First of all does anyone know if hospitals are strict on visiting hours? My local hospital has 2-4 pm visiting hours and another slot in the evenings?
I have a question/AIBU
One of my mother's brothers has cancer. I only found out by accident when he was in ICU very ill. The cancer seemed to have been top secret or something. I do not know what the reason was behind keeping it a secret.
He is out of ICU now and on a ward.
My mother would like to visit him in the hospital and she is just after telling me today and she would like to go into town tomorrow and visit him tomorrow and she wants me to go with her.
I don't drive so we would have to go in on the bus. My mother is not a stranger to the bus or to the hospital. She does attend the hospital about once every 3 or 6 months for the eye clinic at the hospital.
The thing is, she is just after dumping this on me today for tomorrow. I know I am free from work tomorrow however come Monday I am entering a spell in work that will likely get very intense for the next 2-3 weeks. Every day and every week will be different. Work is also piling on a lot of other stuff to me too. So the physical work and hours will need to be done but I am required to work on some courses too. It's going to be hell for a few weeks for me at work.
But not only that I am getting bullied and harassed from an ex friend. I had a quite spell for a few months but something has triggered her and she is lashing out at me all over again. I got a lot of abuse from the person this week. It's not physical abuse but it's electronic abuse and physcioligical abuse. This is long term too and the law was never on my side to stop this person and just leave me alone. No one understands what I am going through and what this means. It is so draining and exhausting and I can feel every bit of this harassment from the top of my head to the tips of my toes and to the pits of my stomach. It's so draining and exhausting. But I have to get up every day and still go to work and keep on going.
It was a hard week for me.
I am just drained. I also have a hair appointment tomorrow in the middle of the day for a much needed trim. I do need it and it's been a few months since my last one.
So I don't want to go into a hospital ward tomorrow. Because of the heat in hospitals and I find it so draining and I am already in a very bad place with very low energy. I just can't cope with this. Then there is getting my hair done and possibly sweating buckets in a hospital. Why do I bother?

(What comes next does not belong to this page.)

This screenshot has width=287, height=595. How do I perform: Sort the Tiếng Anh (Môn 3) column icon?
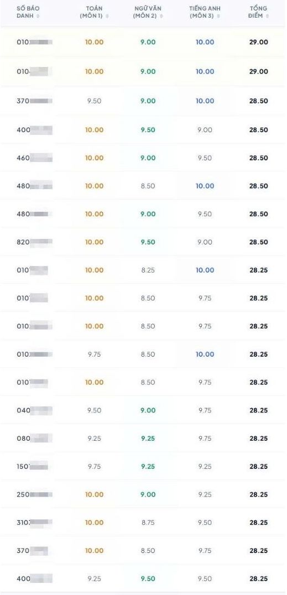[x=220, y=16]
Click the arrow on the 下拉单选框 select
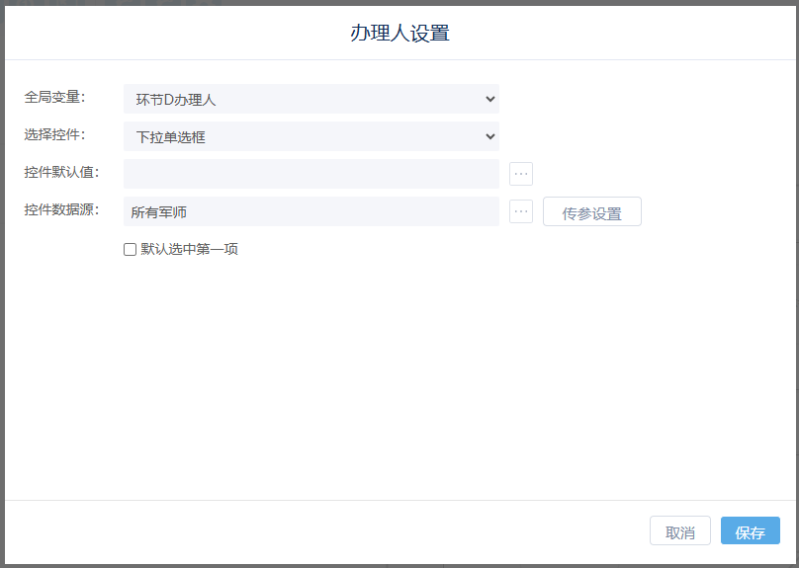Image resolution: width=799 pixels, height=568 pixels. pyautogui.click(x=489, y=136)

My mother has poor comprehension. She really doesn't understand that I am busy with work and I am very sick this week with exhaustion from the harassment. She doesn't understand this. I didn't tell her but even if I did she would likely just write me off anyways and asked me to go in with her.
All for an uncle I only ever met a handful of times in my 40+ years of life.

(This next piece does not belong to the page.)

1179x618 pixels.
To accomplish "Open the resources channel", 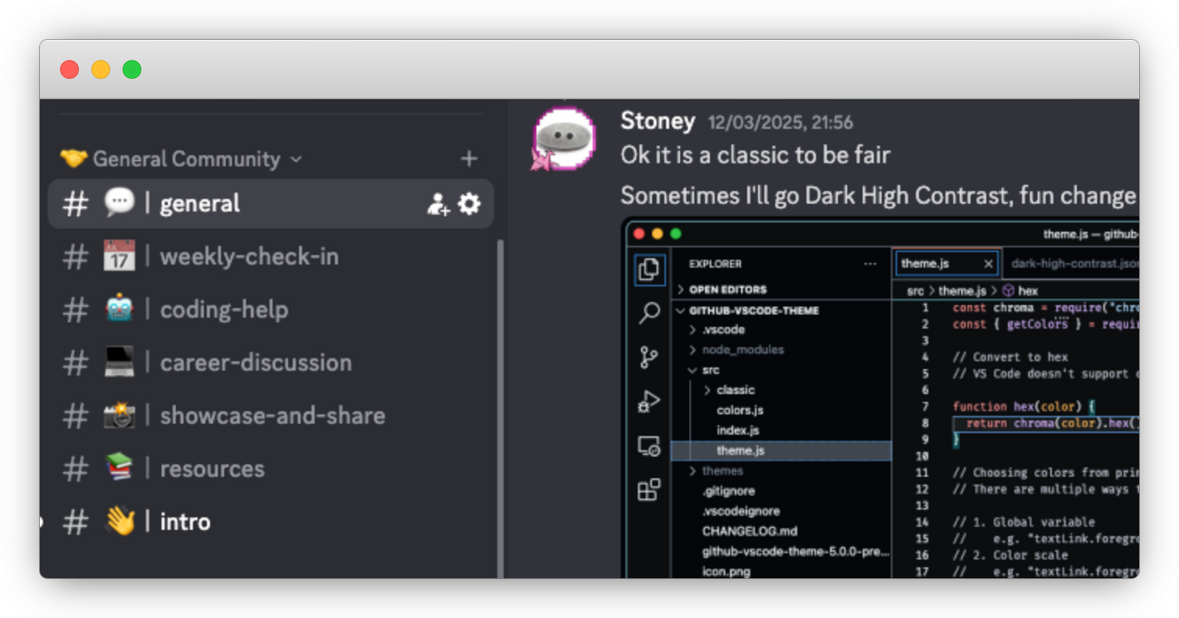I will [212, 470].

AIBU if I don't go into a ward with my mother tomorrow. I could consider accompanying her to the grounds of the hospital or to a nearby cafe and then let her visit her brother. I really just don't want to go into a hospital ward.
But not only that. It's not fair on her brother either. He is likely in a very low place right now and in a vulnerable place. Why have me go into town visit him when I hardly know him. I know of him but that's it. I am not close to him.
I had to phone for help this week also from an organisation to help me with the abuse and harassment, I was in such a low place myself.
I just need time off this weekend from other people.
I would like to go and sit in a pub or hotel with a meal and a glass of wine and a book or my crochet. Not go into a hospital.